▶ Text extract:
These are a few things we did:

-I built this website as a community website early on. There's some additional material when you sign up (e.g. demo recordings etc.). You can find out which other fans went to the same concerts and communicate with them. There's a shop, guestbook, Google Maps integration, galleries, and a forum. Couldn't find any off-the-shelve package that did all of this together so I had to code it myself.

-All our videos are zero budget. People like them anyway (they don't care about quality so much). We're currently shooting more videos for our new album.

-We gave away a few tracks in the past and I'd like to do it for our next album which is due in the fall. But like I said, I have a feeling I will fail to convince my drummer/bassist.

-Remix contest: <http://www.rivodrei.de/remix/> (And yes, we could give away all individual tracks of all songs but the demand doesn't seem to be as high as for the no-drums version where everything else is pre-mixed.)

-Live webcasting from the studio during our recordings for the new album (via former Mogulus.com).

-Some fun stuff such as this one: [http://dilbertblog.typepad.com/the_dilbert_blog/2008/01/the-...](http://dilbertblog.typepad.com/the_dilbert_blog/2008/01/the-hit-song-yo.html) (This is in English, btw.)

-We try to collect email addresses as much as we can, especially at concerts. Newsletters are sent about once a month and people can opt out any time.

-About the use of Flash: There's a little box at the top right with pictures of live concerts. I have a feeling that people thought they were ads because of the animation.

▶ Excerpted data:
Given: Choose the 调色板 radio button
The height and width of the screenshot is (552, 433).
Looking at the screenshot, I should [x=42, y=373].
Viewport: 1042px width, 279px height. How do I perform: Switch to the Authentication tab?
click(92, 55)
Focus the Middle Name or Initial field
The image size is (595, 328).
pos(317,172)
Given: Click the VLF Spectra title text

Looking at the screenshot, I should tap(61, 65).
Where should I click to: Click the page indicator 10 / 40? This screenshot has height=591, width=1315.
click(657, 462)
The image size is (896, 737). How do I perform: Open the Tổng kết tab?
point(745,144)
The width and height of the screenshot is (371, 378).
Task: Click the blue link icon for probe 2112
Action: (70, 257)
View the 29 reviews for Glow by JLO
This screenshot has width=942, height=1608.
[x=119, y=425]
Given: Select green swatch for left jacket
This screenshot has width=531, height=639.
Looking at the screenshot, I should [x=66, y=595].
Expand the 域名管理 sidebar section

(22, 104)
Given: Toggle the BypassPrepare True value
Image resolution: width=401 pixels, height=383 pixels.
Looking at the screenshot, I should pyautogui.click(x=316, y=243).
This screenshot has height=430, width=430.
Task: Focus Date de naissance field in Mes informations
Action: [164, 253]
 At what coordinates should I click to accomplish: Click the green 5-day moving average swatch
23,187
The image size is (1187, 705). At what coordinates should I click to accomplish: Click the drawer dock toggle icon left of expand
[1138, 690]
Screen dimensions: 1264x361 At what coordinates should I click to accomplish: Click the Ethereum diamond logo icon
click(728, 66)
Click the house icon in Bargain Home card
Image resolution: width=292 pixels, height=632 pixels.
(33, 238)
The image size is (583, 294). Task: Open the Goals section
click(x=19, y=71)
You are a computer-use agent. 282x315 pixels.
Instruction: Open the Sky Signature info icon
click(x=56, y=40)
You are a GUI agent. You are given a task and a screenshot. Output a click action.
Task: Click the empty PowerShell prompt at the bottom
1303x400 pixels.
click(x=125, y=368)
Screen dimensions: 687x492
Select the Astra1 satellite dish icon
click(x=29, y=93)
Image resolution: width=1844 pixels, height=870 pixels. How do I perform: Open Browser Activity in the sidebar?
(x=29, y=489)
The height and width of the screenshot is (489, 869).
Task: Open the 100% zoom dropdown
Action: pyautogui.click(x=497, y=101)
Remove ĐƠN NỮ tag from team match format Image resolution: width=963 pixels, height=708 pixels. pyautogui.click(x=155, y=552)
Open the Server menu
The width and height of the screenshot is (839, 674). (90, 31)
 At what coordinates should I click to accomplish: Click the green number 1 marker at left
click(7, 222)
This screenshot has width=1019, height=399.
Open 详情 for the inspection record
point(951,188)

▶ Required actions:
A. Please answer these questions about the band promotion post, one answer per line, marked the same way:
(i) How often are newsletters sent?
(ii) When is the next album due?
(iii) What service carried the live webcasting from the studio?
B. Rewrite the band promotion post starting at "-Live webcasting from" and ending at "of the animation.", and switch "email addresses" to "phone numbers".

▶ Solved tasks:
A.
(i) About once a month.
(ii) In the fall.
(iii) Former Mogulus.com.

B.
-Live webcasting from the studio during our recordings for the new album (via former Mogulus.com).

-Some fun stuff such as this one: [http://dilbertblog.typepad.com/the_dilbert_blog/2008/01/the-...](http://dilbertblog.typepad.com/the_dilbert_blog/2008/01/the-hit-song-yo.html) (This is in English, btw.)

-We try to collect phone numbers as much as we can, especially at concerts. Newsletters are sent about once a month and people can opt out any time.

-About the use of Flash: There's a little box at the top right with pictures of live concerts. I have a feeling that people thought they were ads because of the animation.